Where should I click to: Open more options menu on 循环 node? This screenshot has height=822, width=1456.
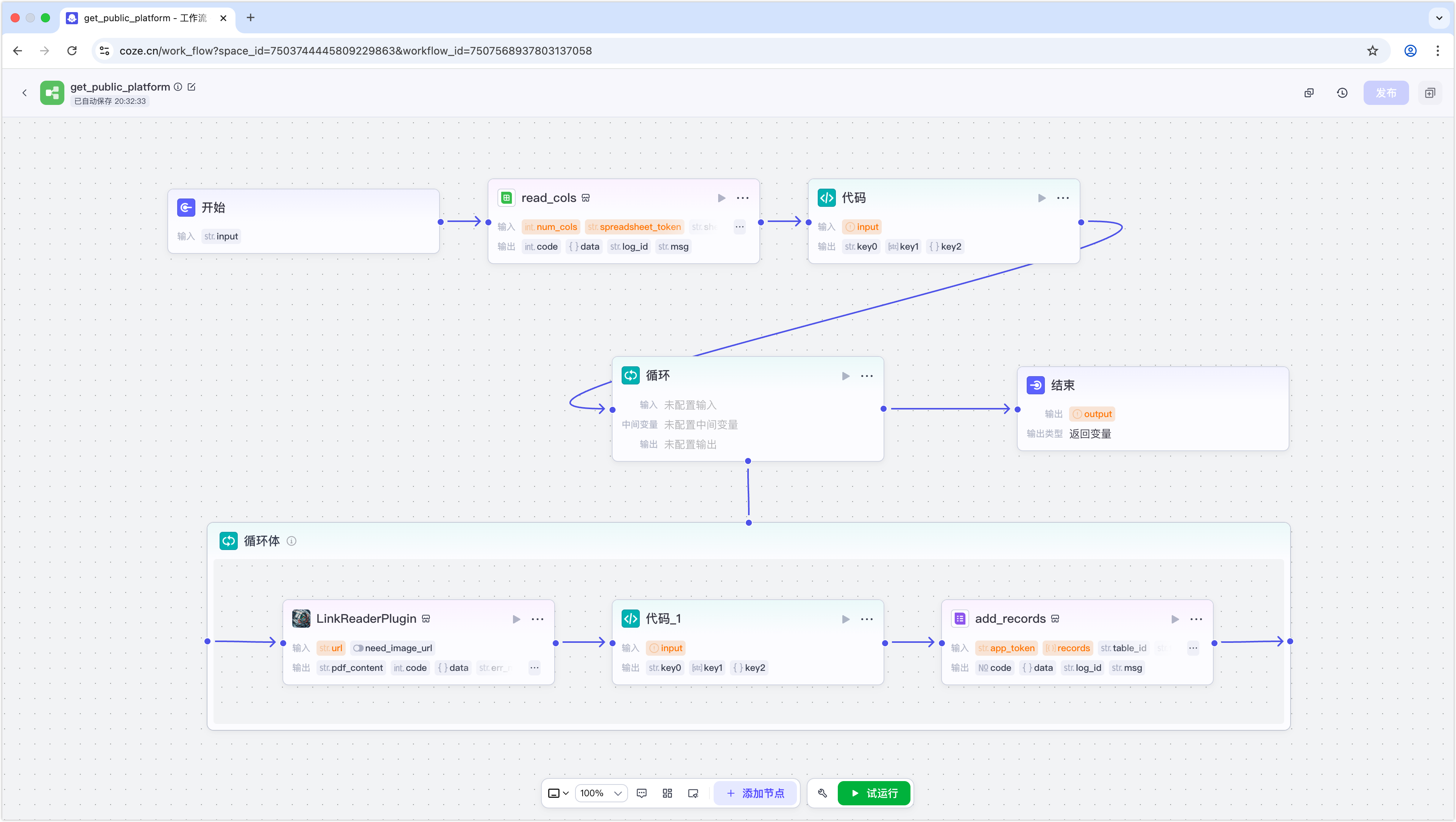[867, 376]
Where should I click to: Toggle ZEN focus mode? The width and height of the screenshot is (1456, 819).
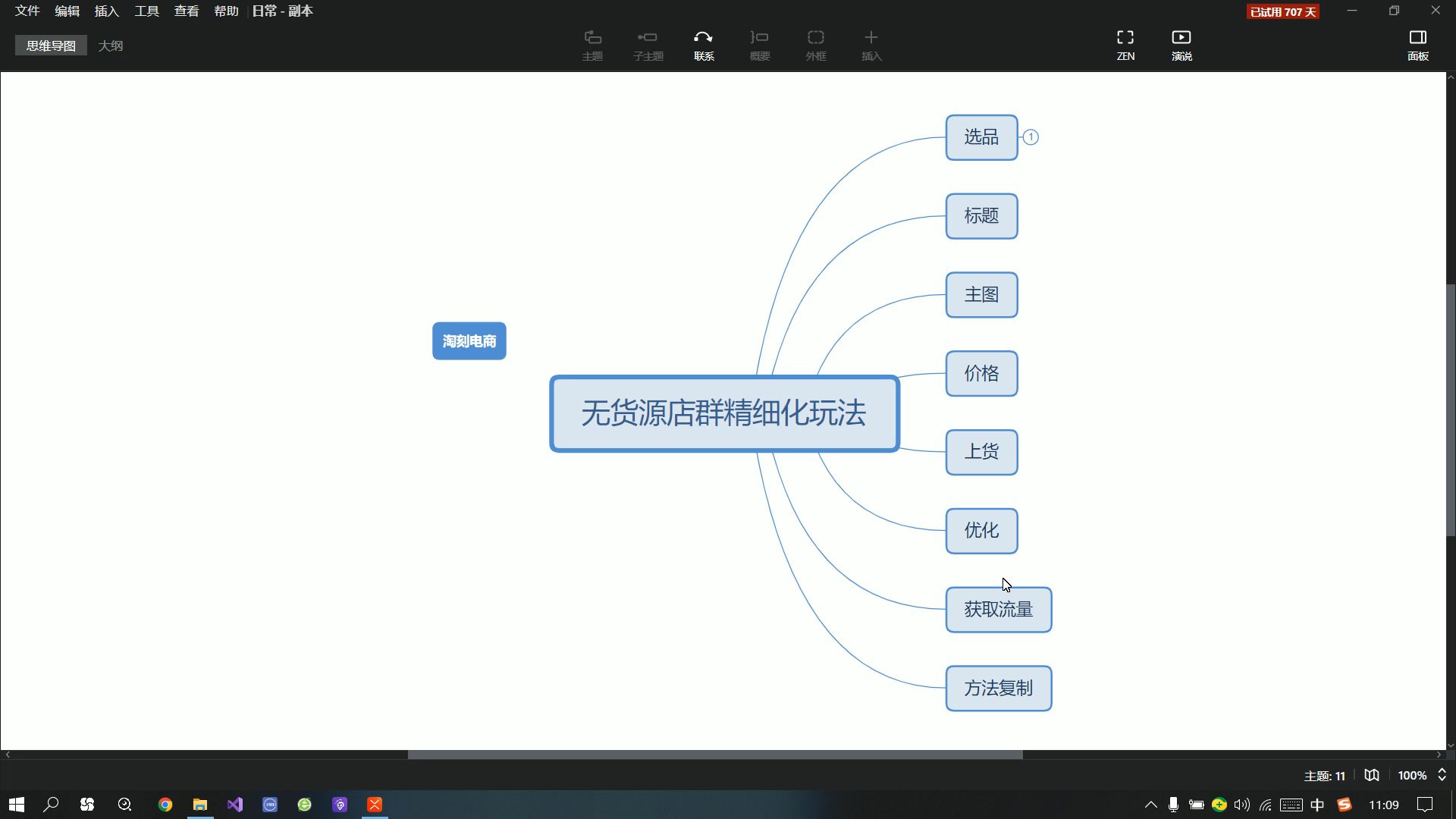pos(1125,44)
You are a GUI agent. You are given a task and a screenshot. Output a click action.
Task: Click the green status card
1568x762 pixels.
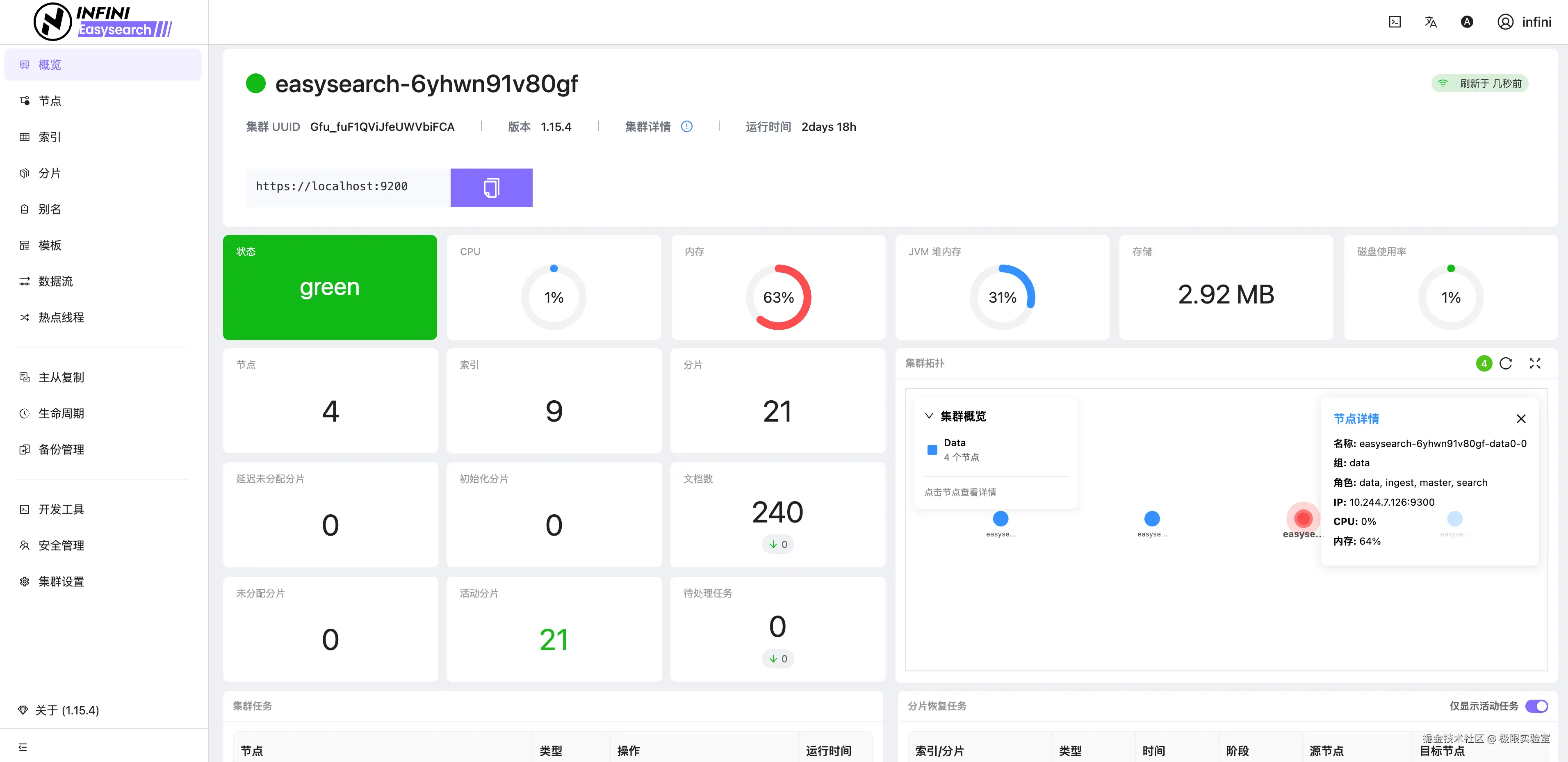(x=330, y=287)
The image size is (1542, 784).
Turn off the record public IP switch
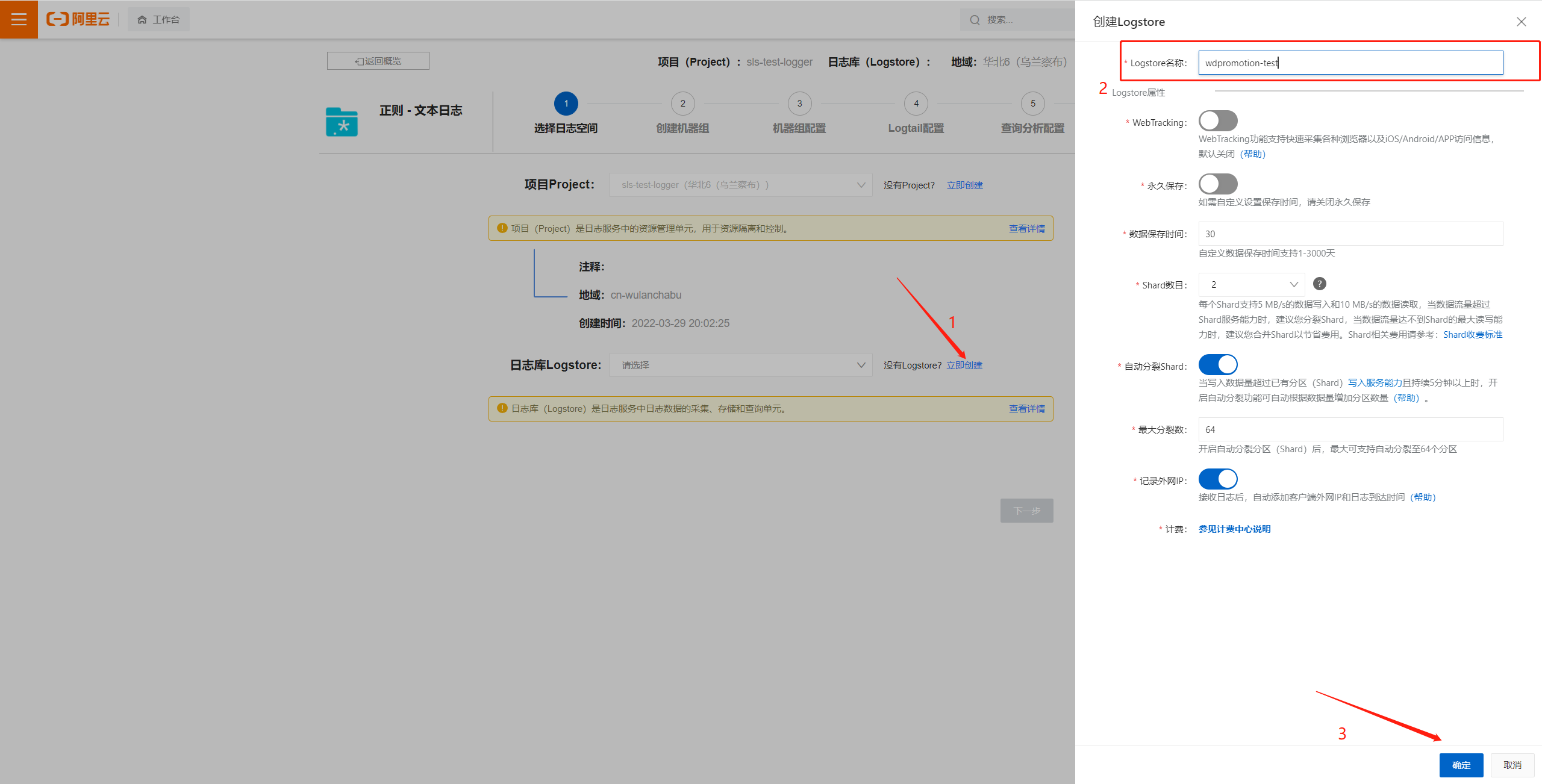click(x=1217, y=479)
====
• **Exercise instructions**: After locating the line containing "1568x762 pixels." in the entries above, repeat only it and each later line through the end, exactly, without any pictures.

• **Answer box**:
1568x762 pixels.
(x=330, y=287)
The image size is (1542, 784).
Turn off the record public IP switch
click(x=1217, y=479)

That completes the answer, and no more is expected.